About this exercise: Transcribe exactly, and without pictures, the lines from the one that contains "Image resolution: width=729" through the last line of the material.

Data for this task:
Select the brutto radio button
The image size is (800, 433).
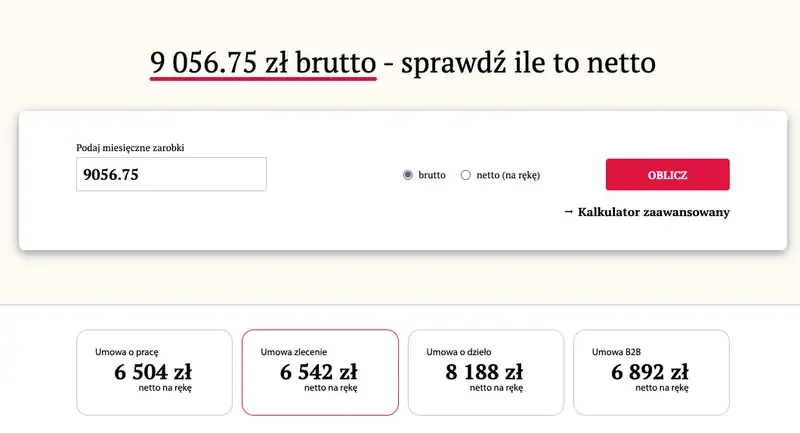click(x=408, y=175)
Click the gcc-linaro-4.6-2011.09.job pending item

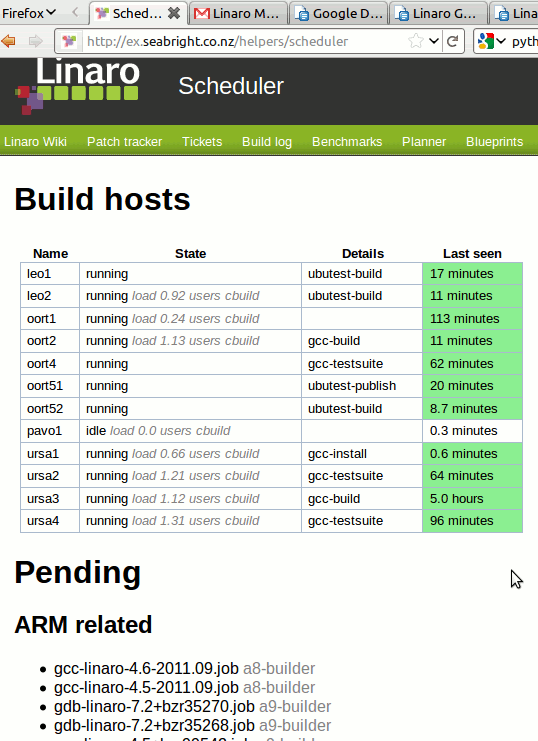coord(146,668)
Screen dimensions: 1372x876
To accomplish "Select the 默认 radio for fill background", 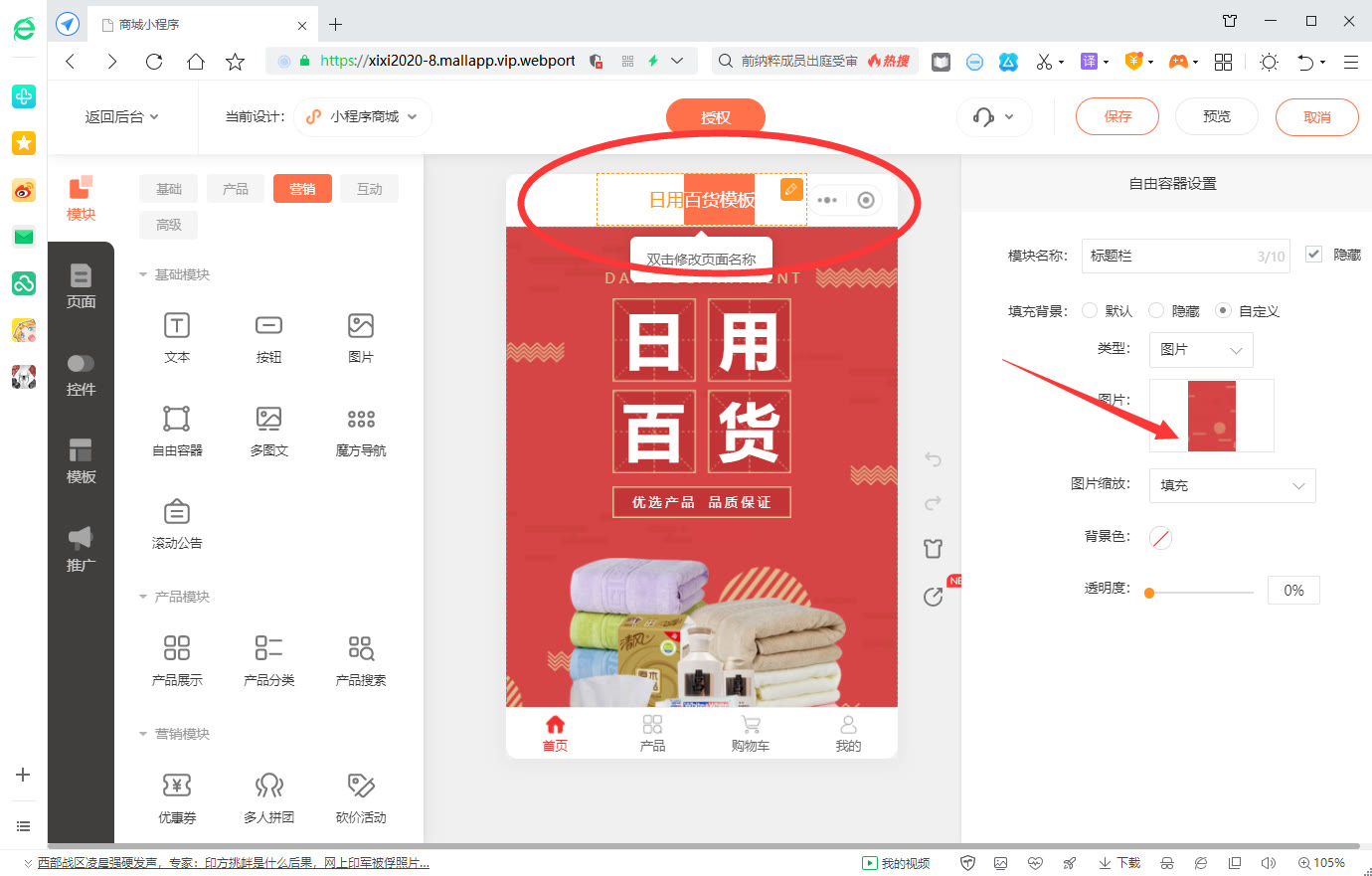I will coord(1089,310).
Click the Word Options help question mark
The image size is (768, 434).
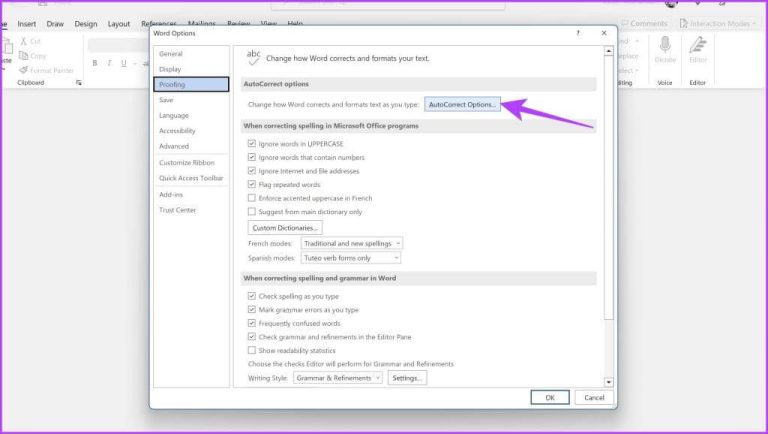(x=578, y=33)
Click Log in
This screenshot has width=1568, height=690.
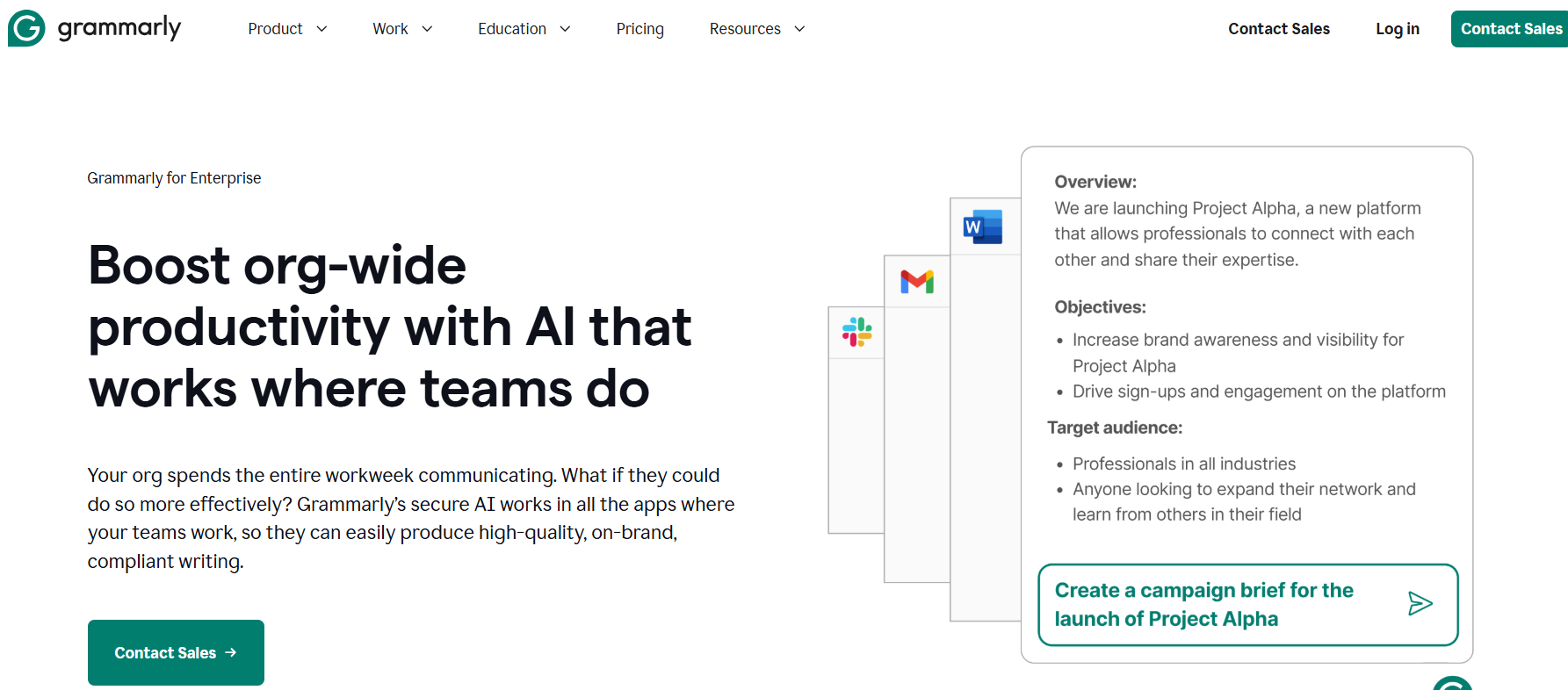click(1397, 29)
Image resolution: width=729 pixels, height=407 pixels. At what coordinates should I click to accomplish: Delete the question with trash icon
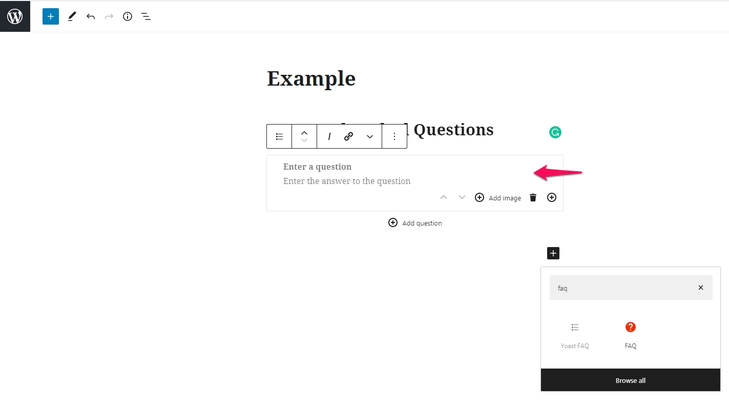(x=533, y=198)
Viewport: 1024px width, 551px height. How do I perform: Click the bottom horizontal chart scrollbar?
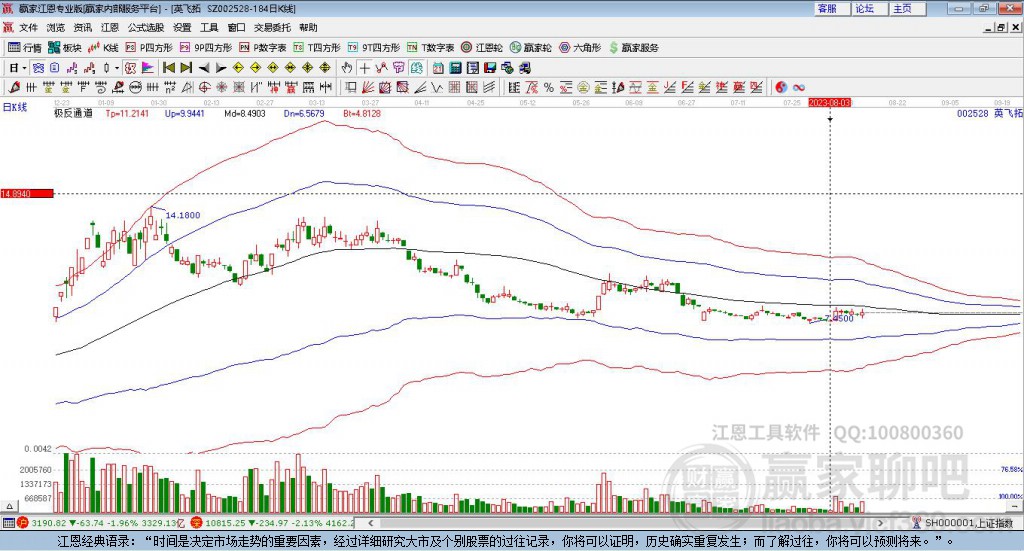pyautogui.click(x=626, y=523)
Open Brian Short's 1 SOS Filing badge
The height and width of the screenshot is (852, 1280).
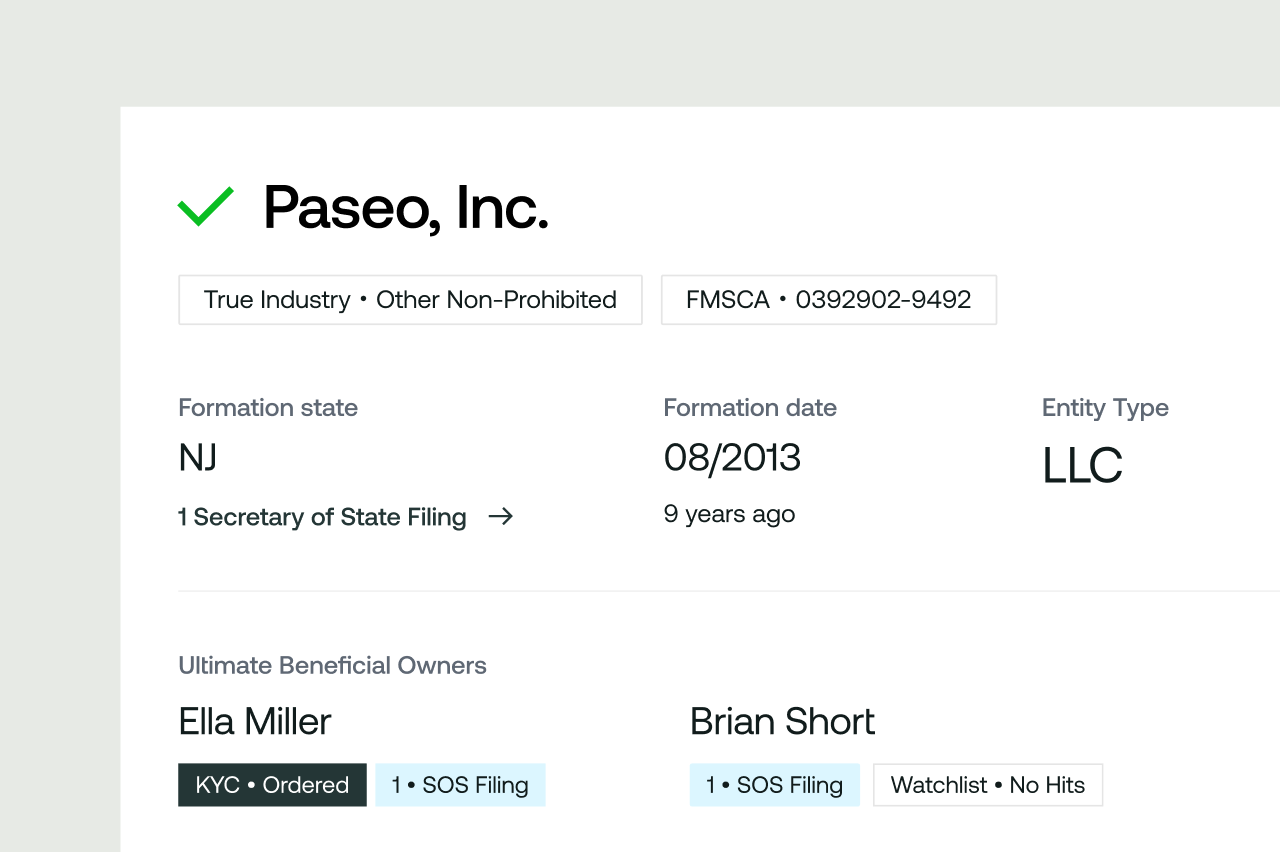click(774, 785)
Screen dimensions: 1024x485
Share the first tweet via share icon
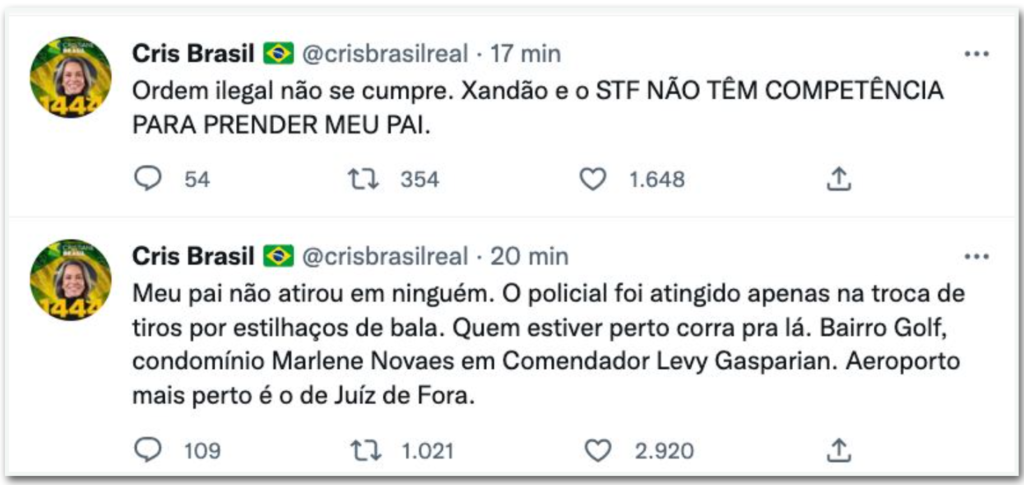point(840,179)
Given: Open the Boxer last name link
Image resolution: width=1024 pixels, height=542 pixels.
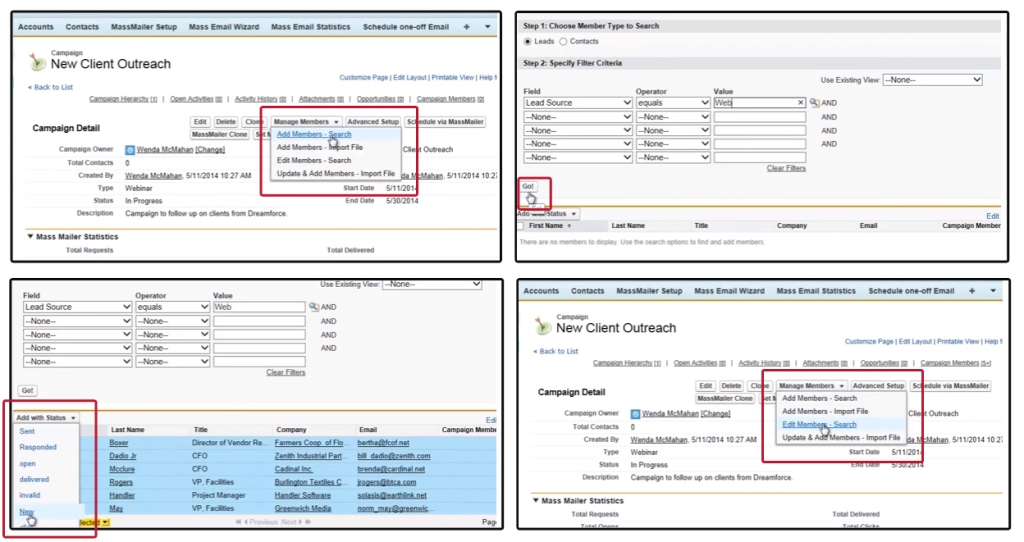Looking at the screenshot, I should (x=119, y=442).
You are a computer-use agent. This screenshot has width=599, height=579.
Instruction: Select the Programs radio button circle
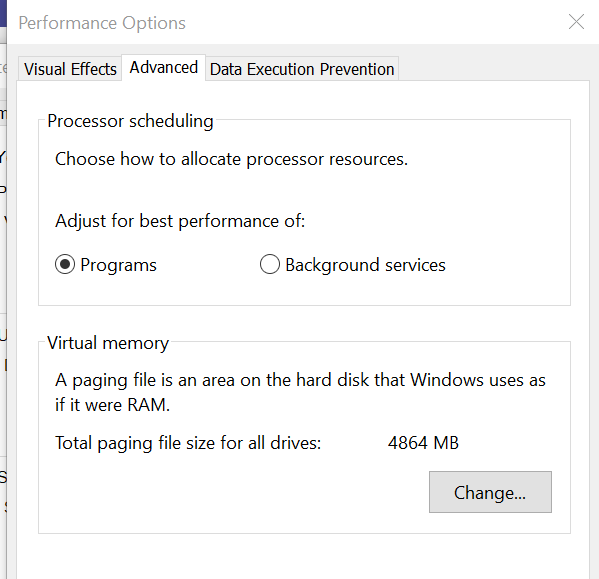coord(65,264)
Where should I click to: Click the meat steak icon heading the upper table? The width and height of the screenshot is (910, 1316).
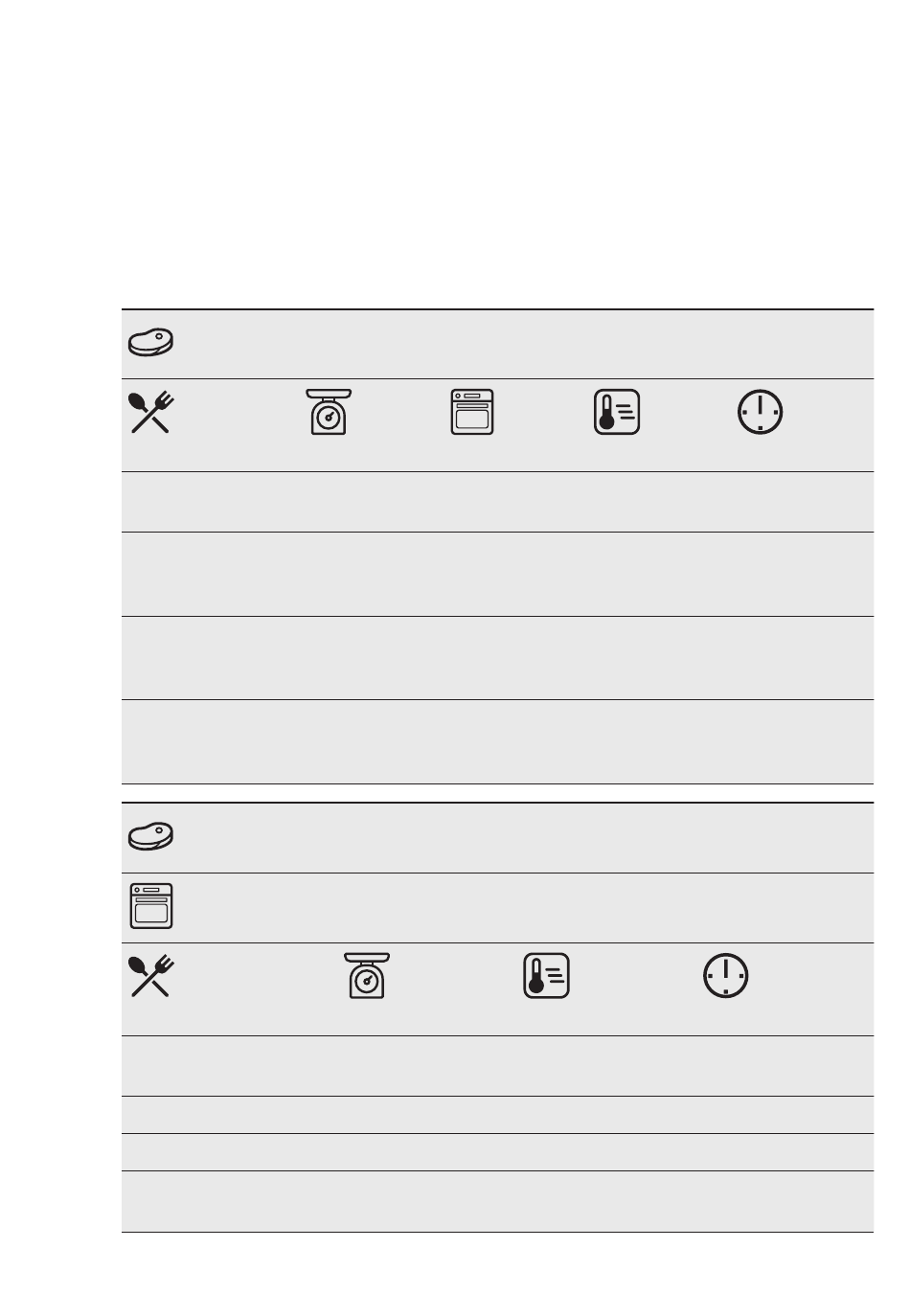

Answer below:
Image resolution: width=729 pixels, height=407 pixels. At what coordinates should I click to accomplish: Delete the question with trash icon
(x=533, y=198)
Viewport: 1024px width, 551px height. How do I perform: Click the bottom horizontal chart scrollbar?
pyautogui.click(x=626, y=523)
Open Brian Short's 1 SOS Filing badge
The height and width of the screenshot is (852, 1280).
click(774, 785)
Screen dimensions: 1024x485
Share the first tweet via share icon
point(840,179)
Given: Open the Boxer last name link
Image resolution: width=1024 pixels, height=542 pixels.
Looking at the screenshot, I should (x=119, y=442).
You are a computer-use agent. This screenshot has width=599, height=579.
Instruction: Select the Programs radio button circle
coord(65,264)
Where should I click to: Click the meat steak icon heading the upper table? The width and height of the screenshot is (910, 1316).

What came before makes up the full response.